(Supplied records)
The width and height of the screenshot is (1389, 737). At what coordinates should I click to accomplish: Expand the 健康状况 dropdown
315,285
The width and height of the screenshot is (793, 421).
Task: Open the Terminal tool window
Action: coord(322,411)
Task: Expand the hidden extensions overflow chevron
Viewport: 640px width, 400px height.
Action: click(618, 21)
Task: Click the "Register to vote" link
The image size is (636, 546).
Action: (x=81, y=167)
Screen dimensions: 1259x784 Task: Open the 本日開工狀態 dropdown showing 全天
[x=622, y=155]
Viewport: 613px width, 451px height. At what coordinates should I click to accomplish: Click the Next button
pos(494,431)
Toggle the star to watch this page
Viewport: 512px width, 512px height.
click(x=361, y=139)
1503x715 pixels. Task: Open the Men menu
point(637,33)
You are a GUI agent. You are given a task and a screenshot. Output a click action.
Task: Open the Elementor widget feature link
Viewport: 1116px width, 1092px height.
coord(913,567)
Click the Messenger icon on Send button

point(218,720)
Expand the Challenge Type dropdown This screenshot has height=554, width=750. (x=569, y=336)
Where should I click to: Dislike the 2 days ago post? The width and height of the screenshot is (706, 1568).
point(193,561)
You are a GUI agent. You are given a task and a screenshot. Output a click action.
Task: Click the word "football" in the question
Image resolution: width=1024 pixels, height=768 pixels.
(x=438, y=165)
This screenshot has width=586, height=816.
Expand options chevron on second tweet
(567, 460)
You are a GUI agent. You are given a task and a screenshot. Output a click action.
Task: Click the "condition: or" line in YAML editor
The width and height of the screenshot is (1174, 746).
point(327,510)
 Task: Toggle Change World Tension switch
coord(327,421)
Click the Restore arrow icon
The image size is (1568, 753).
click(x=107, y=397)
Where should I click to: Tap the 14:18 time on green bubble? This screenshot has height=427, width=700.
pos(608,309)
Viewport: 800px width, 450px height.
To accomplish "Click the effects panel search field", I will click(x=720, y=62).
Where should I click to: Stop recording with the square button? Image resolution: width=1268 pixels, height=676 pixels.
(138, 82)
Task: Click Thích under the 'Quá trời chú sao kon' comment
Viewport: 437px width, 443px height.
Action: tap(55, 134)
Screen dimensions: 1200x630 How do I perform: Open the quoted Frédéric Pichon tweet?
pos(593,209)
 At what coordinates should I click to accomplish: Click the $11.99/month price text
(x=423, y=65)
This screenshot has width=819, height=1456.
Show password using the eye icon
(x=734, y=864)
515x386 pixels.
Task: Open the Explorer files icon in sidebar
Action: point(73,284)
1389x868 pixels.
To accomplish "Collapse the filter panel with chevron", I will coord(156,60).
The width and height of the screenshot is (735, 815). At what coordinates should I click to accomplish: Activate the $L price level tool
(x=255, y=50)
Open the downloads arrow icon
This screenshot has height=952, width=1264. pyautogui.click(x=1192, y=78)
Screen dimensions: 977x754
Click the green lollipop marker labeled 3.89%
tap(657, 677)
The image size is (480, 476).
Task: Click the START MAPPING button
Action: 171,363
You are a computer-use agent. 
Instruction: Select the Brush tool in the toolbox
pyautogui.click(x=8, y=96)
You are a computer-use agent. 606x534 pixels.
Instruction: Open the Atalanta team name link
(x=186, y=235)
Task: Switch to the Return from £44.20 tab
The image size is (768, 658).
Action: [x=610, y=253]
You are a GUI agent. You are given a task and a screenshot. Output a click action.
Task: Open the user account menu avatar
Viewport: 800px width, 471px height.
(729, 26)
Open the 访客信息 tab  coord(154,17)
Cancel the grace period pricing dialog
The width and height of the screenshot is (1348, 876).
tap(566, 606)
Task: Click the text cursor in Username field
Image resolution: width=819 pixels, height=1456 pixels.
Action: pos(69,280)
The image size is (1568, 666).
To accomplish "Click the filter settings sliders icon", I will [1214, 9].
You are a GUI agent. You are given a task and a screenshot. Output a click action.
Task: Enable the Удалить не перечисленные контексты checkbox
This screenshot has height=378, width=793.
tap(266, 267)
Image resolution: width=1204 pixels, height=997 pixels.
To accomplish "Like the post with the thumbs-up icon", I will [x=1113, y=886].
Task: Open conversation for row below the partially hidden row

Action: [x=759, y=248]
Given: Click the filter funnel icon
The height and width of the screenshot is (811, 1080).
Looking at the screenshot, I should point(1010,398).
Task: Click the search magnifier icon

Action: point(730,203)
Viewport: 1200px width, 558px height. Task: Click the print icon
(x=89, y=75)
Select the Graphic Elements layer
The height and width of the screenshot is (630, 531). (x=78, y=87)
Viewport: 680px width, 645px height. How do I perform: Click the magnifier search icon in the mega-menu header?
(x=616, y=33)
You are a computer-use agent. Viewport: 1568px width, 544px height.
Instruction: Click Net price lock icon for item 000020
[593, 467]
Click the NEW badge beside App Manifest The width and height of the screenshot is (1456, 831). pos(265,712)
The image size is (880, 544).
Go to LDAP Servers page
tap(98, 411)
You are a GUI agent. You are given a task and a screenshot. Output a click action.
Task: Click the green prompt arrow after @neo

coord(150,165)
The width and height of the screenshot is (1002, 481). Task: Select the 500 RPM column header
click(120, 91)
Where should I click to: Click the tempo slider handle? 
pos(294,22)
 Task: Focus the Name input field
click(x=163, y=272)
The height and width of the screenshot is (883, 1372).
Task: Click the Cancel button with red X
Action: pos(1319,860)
(End Supplied records)
> [About this task] The entries shown above must be reproduced in full, exactly as written.

> [Result below]
The width and height of the screenshot is (1389, 737). At what coordinates should I click to accomplish: Expand the 健康状况 dropdown
315,285
The width and height of the screenshot is (793, 421).
Task: Open the Terminal tool window
Action: coord(322,411)
Task: Expand the hidden extensions overflow chevron
Viewport: 640px width, 400px height.
Action: click(618, 21)
Task: Click the "Register to vote" link
The image size is (636, 546).
Action: (x=81, y=167)
Screen dimensions: 1259x784 Task: Open the 本日開工狀態 dropdown showing 全天
[x=622, y=155]
Viewport: 613px width, 451px height. At what coordinates should I click to accomplish: Click the Next button
pos(494,431)
Toggle the star to watch this page
Viewport: 512px width, 512px height.
click(x=361, y=139)
1503x715 pixels. Task: Open the Men menu
point(637,33)
You are a GUI agent. You are given a task and a screenshot. Output a click action.
Task: Open the Elementor widget feature link
Viewport: 1116px width, 1092px height.
coord(913,567)
Click the Messenger icon on Send button

point(218,720)
Expand the Challenge Type dropdown This screenshot has height=554, width=750. (x=569, y=336)
Where should I click to: Dislike the 2 days ago post? The width and height of the screenshot is (706, 1568).
point(193,561)
You are a GUI agent. You are given a task and a screenshot. Output a click action.
Task: Click the word "football" in the question
Image resolution: width=1024 pixels, height=768 pixels.
(x=438, y=165)
This screenshot has width=586, height=816.
Expand options chevron on second tweet
(567, 460)
You are a GUI agent. You are given a task and a screenshot. Output a click action.
Task: Click the "condition: or" line in YAML editor
The width and height of the screenshot is (1174, 746).
point(327,510)
 Task: Toggle Change World Tension switch
coord(327,421)
Click the Restore arrow icon
The image size is (1568, 753).
click(x=107, y=397)
Where should I click to: Tap the 14:18 time on green bubble? This screenshot has height=427, width=700.
pos(608,309)
Viewport: 800px width, 450px height.
To accomplish "Click the effects panel search field", I will click(x=720, y=62).
Where should I click to: Stop recording with the square button? Image resolution: width=1268 pixels, height=676 pixels.
(138, 82)
Task: Click Thích under the 'Quá trời chú sao kon' comment
Viewport: 437px width, 443px height.
Action: tap(55, 134)
Screen dimensions: 1200x630 How do I perform: Open the quoted Frédéric Pichon tweet?
pos(593,209)
 At what coordinates should I click to accomplish: Click the $11.99/month price text
(x=423, y=65)
This screenshot has width=819, height=1456.
Show password using the eye icon
(x=734, y=864)
515x386 pixels.
Task: Open the Explorer files icon in sidebar
Action: point(73,284)
1389x868 pixels.
To accomplish "Collapse the filter panel with chevron", I will coord(156,60).
The width and height of the screenshot is (735, 815). At what coordinates should I click to accomplish: Activate the $L price level tool
(x=255, y=50)
Open the downloads arrow icon
This screenshot has height=952, width=1264. pyautogui.click(x=1192, y=78)
Screen dimensions: 977x754
Click the green lollipop marker labeled 3.89%
tap(657, 677)
The image size is (480, 476).
Task: Click the START MAPPING button
Action: 171,363
You are a computer-use agent. 
Instruction: Select the Brush tool in the toolbox
pyautogui.click(x=8, y=96)
You are a computer-use agent. 606x534 pixels.
Instruction: Open the Atalanta team name link
(x=186, y=235)
Task: Switch to the Return from £44.20 tab
The image size is (768, 658).
Action: [x=610, y=253]
You are a GUI agent. You are given a task and a screenshot. Output a click action.
Task: Open the user account menu avatar
Viewport: 800px width, 471px height.
(729, 26)
Open the 访客信息 tab  coord(154,17)
Cancel the grace period pricing dialog
The width and height of the screenshot is (1348, 876).
tap(566, 606)
Task: Click the text cursor in Username field
Image resolution: width=819 pixels, height=1456 pixels.
Action: pos(69,280)
The image size is (1568, 666).
To accomplish "Click the filter settings sliders icon", I will [1214, 9].
You are a GUI agent. You are given a task and a screenshot. Output a click action.
Task: Enable the Удалить не перечисленные контексты checkbox
This screenshot has height=378, width=793.
tap(266, 267)
Image resolution: width=1204 pixels, height=997 pixels.
To accomplish "Like the post with the thumbs-up icon", I will [x=1113, y=886].
Task: Open conversation for row below the partially hidden row

Action: [x=759, y=248]
Given: Click the filter funnel icon
The height and width of the screenshot is (811, 1080).
Looking at the screenshot, I should point(1010,398).
Task: Click the search magnifier icon

Action: point(730,203)
Viewport: 1200px width, 558px height. Task: Click the print icon
(x=89, y=75)
Select the Graphic Elements layer
The height and width of the screenshot is (630, 531). (x=78, y=87)
Viewport: 680px width, 645px height. How do I perform: Click the magnifier search icon in the mega-menu header?
(x=616, y=33)
You are a computer-use agent. Viewport: 1568px width, 544px height.
Instruction: Click Net price lock icon for item 000020
[593, 467]
Click the NEW badge beside App Manifest The width and height of the screenshot is (1456, 831). pos(265,712)
The image size is (880, 544).
Go to LDAP Servers page
tap(98, 411)
You are a GUI agent. You are given a task and a screenshot. Output a click action.
Task: Click the green prompt arrow after @neo

coord(150,165)
The width and height of the screenshot is (1002, 481). Task: Select the 500 RPM column header
click(120, 91)
Where should I click to: Click the tempo slider handle? 
pos(294,22)
 Task: Focus the Name input field
click(x=163, y=272)
The height and width of the screenshot is (883, 1372).
Task: Click the Cancel button with red X
Action: pos(1319,860)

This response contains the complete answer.